The repo has three independent capabilities with very different requirements — pick what you need:

To run…	You need
The test suite / core algorithm	Python 3.8+ only (no GPU, cloud, or hardware)
Cloud video scoring	A Huawei Cloud account with ModelArts + OBS; downloaded model assets
The edge real-time stack	An NVIDIA Jetson TX2 NX (JetPack, DeepStream 6.0, CUDA 10.2) + a camera
OTA / voice	Huawei Cloud OBS + SIS, and optionally a DashScope (Qwen) API key

⚠️ Large binaries are not in git. ~40 weights, TensorRT engines, OpenVINO IR, sample videos, and wheels live in Releases v1.0 (see docs/ASSETS.md). Cloud inference, the edge pipeline, and OTA do not run until download_assets.sh has fetched them.

Installation

git clone https://github.com/Nobody-Zhang/DriveVigil.git
cd DriveVigil

# One-shot: create .venv, install requirements.txt, copy .env.example -> .env
bash scripts/setup_env.sh
source .venv/bin/activate

# Pull the large model/video assets from GitHub Releases v1.0
bash scripts/download_assets.sh

# Fill in your credentials (see Configuration below)
$EDITOR .env

Path A — Try the core algorithm (no hardware)

The fastest way to see something working. The test suite exercises the per-frame classifier and geometry helpers with no GPU, cloud, or downloaded assets:

python -m venv .venv && source .venv/bin/activate
pip install -r requirements-dev.txt
pytest                       # 14 tests, runs in well under a second

To run the full localizer on a bundled sample video (needs the runtime deps and downloaded assets):

pip install -r requirements.txt
bash scripts/download_assets.sh
cd cloud/preliminary/yolo && python yolo_divide_and_conquer.py   # scores zipped.mp4

Path B — Deploy cloud inference (ModelArts)

The canonical model is cloud/preliminary/. Deploy it as a ModelArts custom AI application (the config.json + customize_service.py contract).
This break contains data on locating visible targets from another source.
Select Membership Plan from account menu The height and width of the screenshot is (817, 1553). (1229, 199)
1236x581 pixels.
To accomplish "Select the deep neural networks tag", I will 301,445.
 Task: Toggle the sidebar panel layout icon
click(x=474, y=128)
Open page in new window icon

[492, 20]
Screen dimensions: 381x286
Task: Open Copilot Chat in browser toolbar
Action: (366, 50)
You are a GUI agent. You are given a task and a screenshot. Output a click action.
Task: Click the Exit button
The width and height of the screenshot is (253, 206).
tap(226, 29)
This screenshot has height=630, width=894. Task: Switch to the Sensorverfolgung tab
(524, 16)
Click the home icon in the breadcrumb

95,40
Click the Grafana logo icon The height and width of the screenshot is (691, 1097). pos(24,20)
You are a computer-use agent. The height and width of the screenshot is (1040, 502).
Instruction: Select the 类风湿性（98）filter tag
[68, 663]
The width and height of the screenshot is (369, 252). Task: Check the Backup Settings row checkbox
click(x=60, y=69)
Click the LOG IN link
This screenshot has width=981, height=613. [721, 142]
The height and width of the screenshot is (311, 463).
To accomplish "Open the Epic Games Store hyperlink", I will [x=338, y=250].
Once a real-time service is running, call it over HTTP:

# Token auth (set HUAWEICLOUD_TOKEN and HUAWEICLOUD_CLOUDINFER_URL in .env)
curl -X POST "$HUAWEICLOUD_CLOUDINFER_URL" \
     -H "X-Auth-Token: $HUAWEICLOUD_TOKEN" \
     -F "input_video=@sample.mp4"

// → response
{ "result": { "drowsy": [ { "periods": [3200, 6800], "category": 2 } ], "duration": 5910 } }

Cloud code targets Python 3.7 (pytorch_1.8.0-cuda_10.2-py_3.7). cloud/semifinal/ is the same algorithm with relaxed thresholds; cloud/baseline/ is an older dlib EAR/MAR approach.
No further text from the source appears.